"where in the world?"
Class project to create an interactive museum exhibit aimed at letting the participants experience being a detective.
Collaborators: Amanda Dennis, Fan Cheng.
prototyping
We used the metaphor of a scavenger hunt to design a museum exhibit that offers participants the chance to experience being a crime detective. We hid clues on multiple floors of a building and armed participants with futuristic gadgets, including a magnifying glass and a radio, and recorded them scouring the building for the clues to solve a hypothetical murder.
We drew inspiration from Carmen Sandiego, a popular computer game and television series that began in the 1980s. Similar to Carmen Sandiego, when the participants find a clue they also find an actor who is there to accompany the clue. This way, the participants not only scoured the building for artifacts, but also used the actors as aids in their search.

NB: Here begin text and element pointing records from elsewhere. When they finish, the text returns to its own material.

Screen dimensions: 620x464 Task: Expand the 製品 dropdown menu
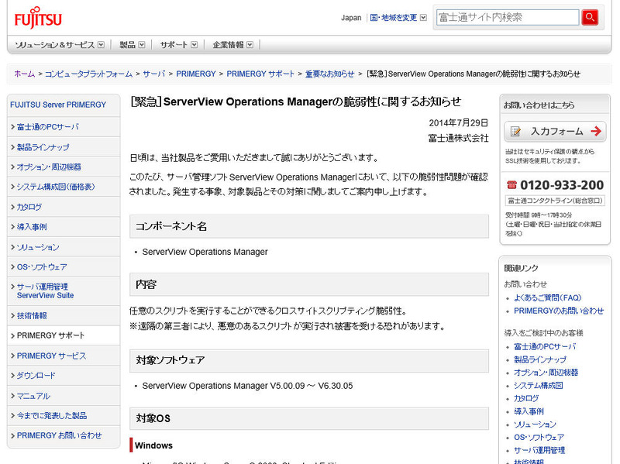tap(132, 45)
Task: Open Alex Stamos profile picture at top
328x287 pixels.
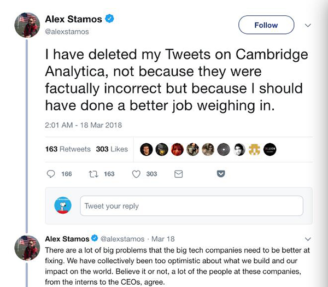Action: click(27, 25)
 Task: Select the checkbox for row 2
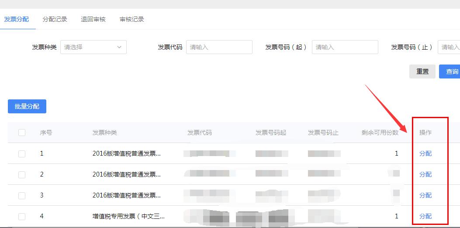22,174
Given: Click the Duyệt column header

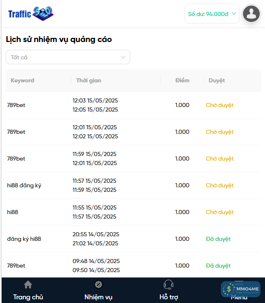Looking at the screenshot, I should [217, 81].
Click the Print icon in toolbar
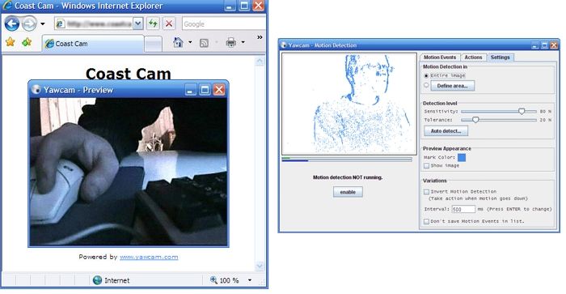This screenshot has width=566, height=294. (231, 42)
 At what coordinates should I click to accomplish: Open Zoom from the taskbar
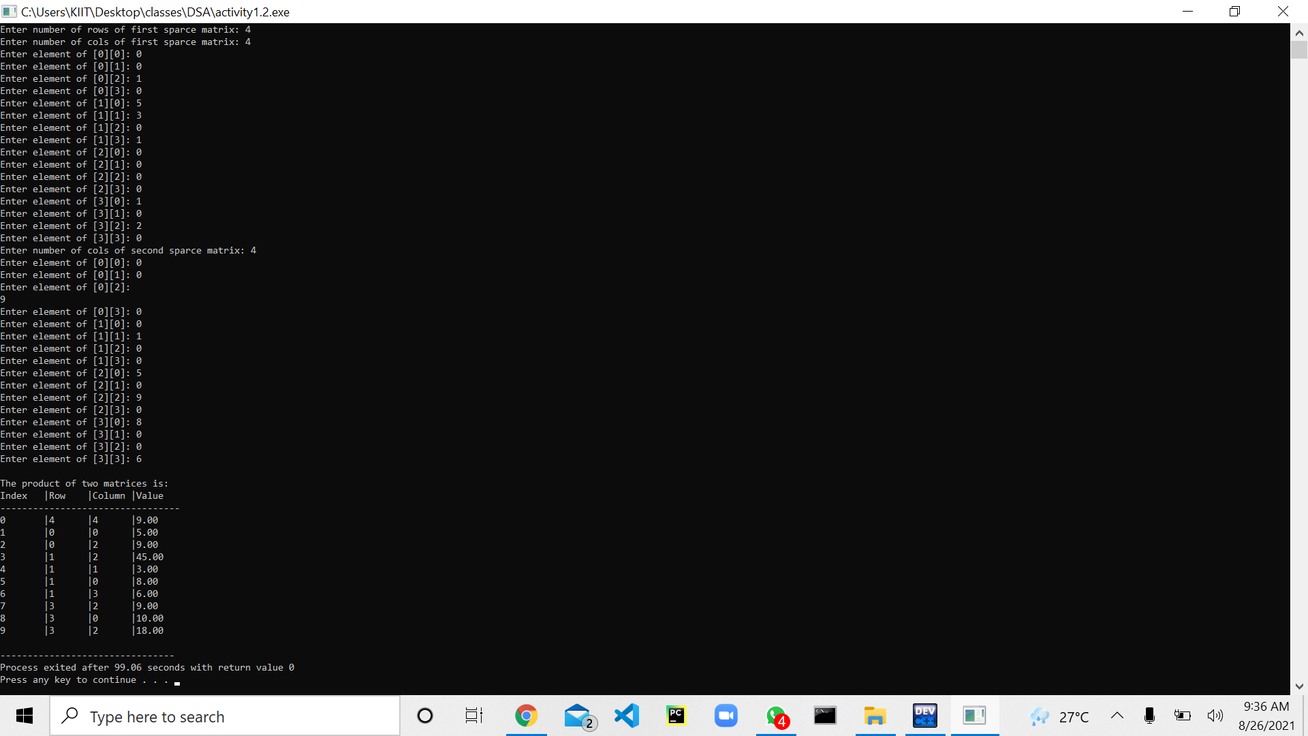click(x=726, y=716)
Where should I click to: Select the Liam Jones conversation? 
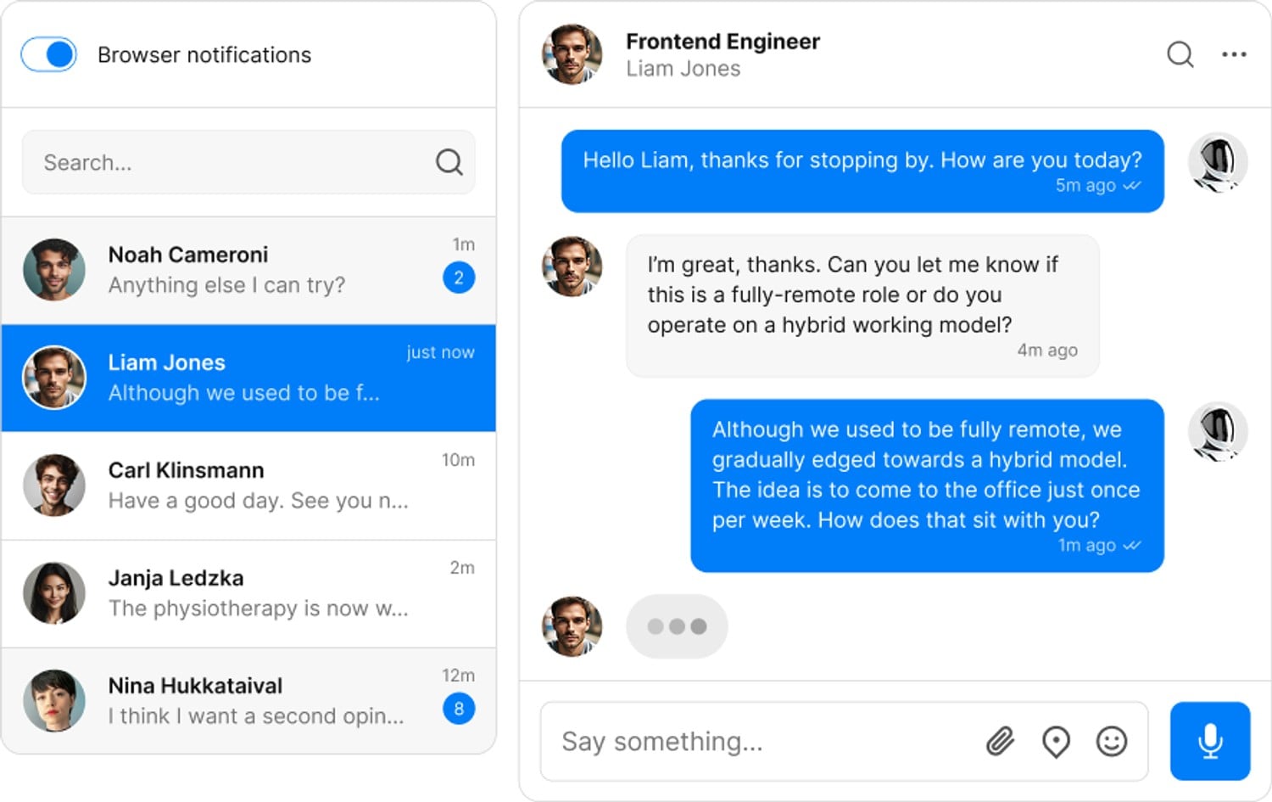pos(248,378)
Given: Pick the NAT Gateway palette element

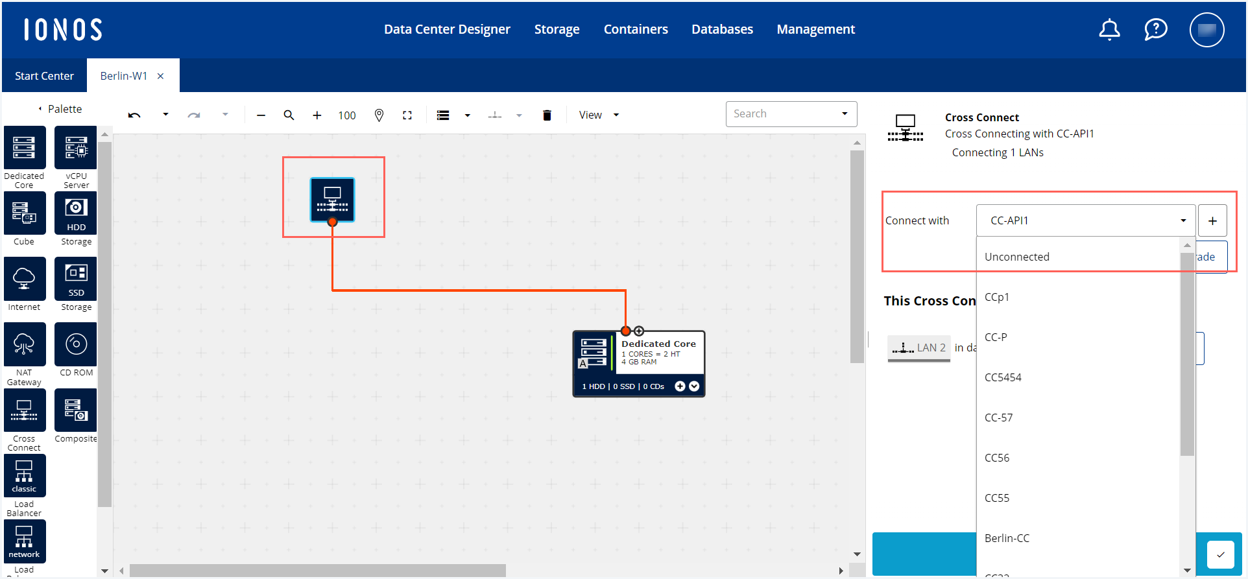Looking at the screenshot, I should point(25,344).
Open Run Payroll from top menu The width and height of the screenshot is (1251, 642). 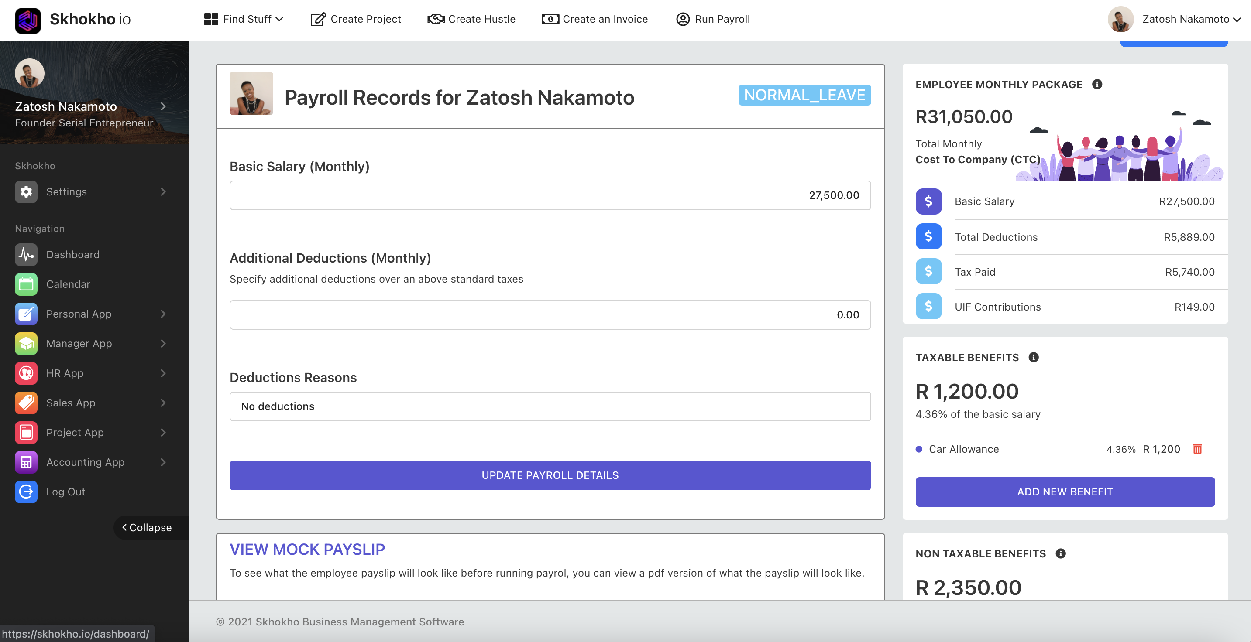coord(713,19)

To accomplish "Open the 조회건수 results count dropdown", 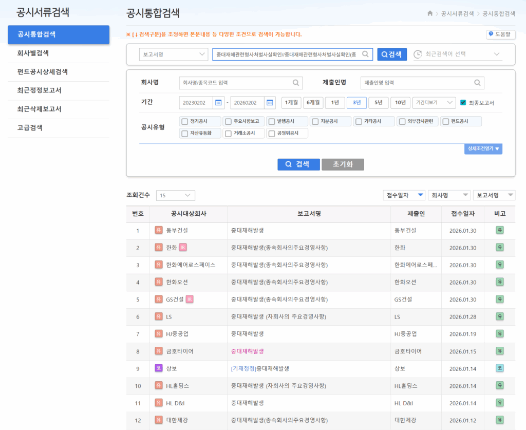I will pyautogui.click(x=175, y=195).
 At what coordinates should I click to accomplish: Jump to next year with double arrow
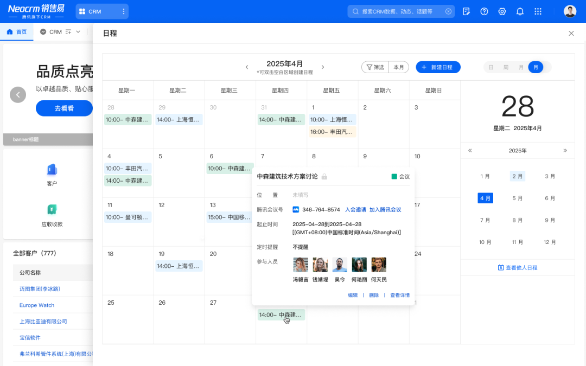tap(565, 151)
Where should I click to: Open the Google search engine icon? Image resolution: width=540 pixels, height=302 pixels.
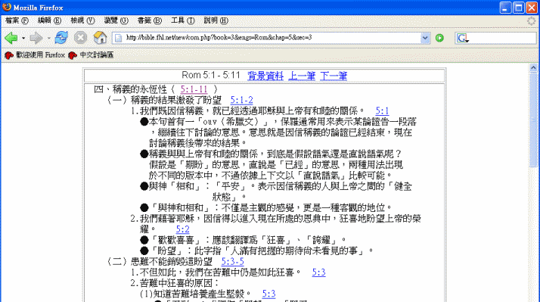click(x=462, y=38)

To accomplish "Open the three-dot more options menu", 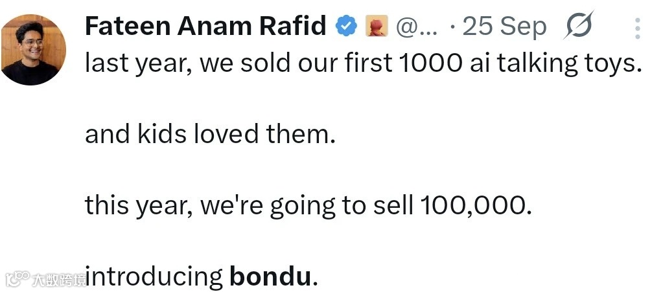I will click(638, 28).
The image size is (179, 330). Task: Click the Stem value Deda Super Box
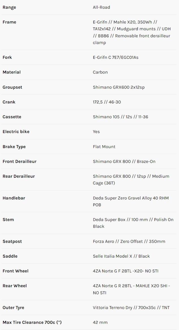coord(133,223)
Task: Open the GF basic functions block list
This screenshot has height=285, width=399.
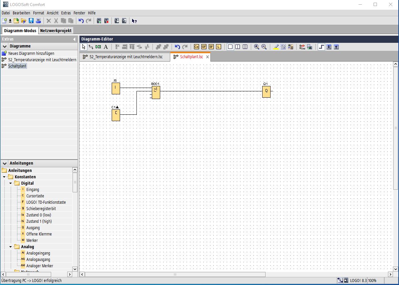Action: pyautogui.click(x=204, y=47)
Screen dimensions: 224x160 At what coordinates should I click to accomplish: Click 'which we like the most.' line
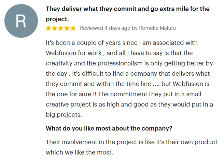80,152
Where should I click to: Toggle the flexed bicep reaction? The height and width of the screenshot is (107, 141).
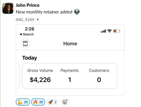point(23,102)
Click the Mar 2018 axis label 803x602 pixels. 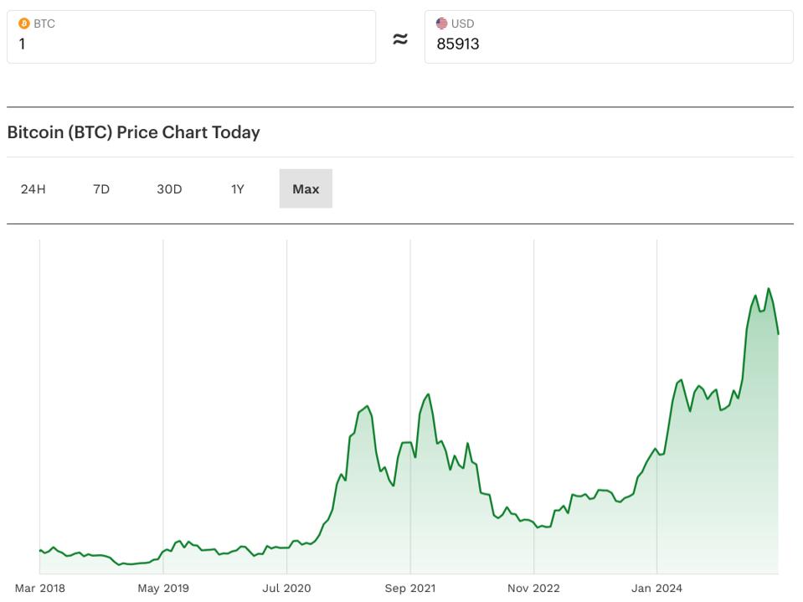tap(39, 589)
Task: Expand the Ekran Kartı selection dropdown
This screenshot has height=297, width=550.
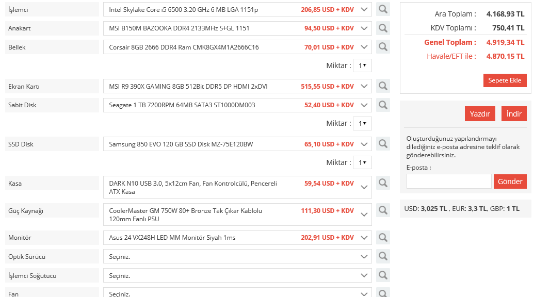Action: 237,86
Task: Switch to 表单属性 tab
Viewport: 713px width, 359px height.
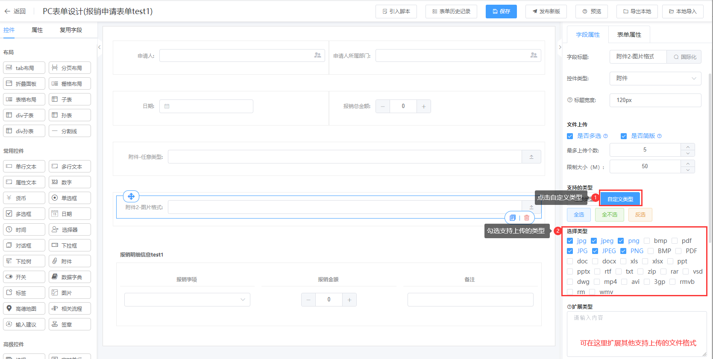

The magnifying glass and the radio were constructed mainly out of legos in order to give them a lighthearted feeling, and also help participants accept the 'futuristic' (read: infeasible) ways in which the artifacts worked. The magnifying glass worked by pointing the participants in the general direction of the next clue (acted out by the facilitator verbally describing where the magnifying glass points). The radio worked to keep the participant in contact with one of the actors they had previously met (acted out by the facilitator pretending to take the role of a previous actor).
The experience began with the participant entering the exhibit, had two clues for the participant to find, and ended when the participant had enough proof to confront and convict the killer.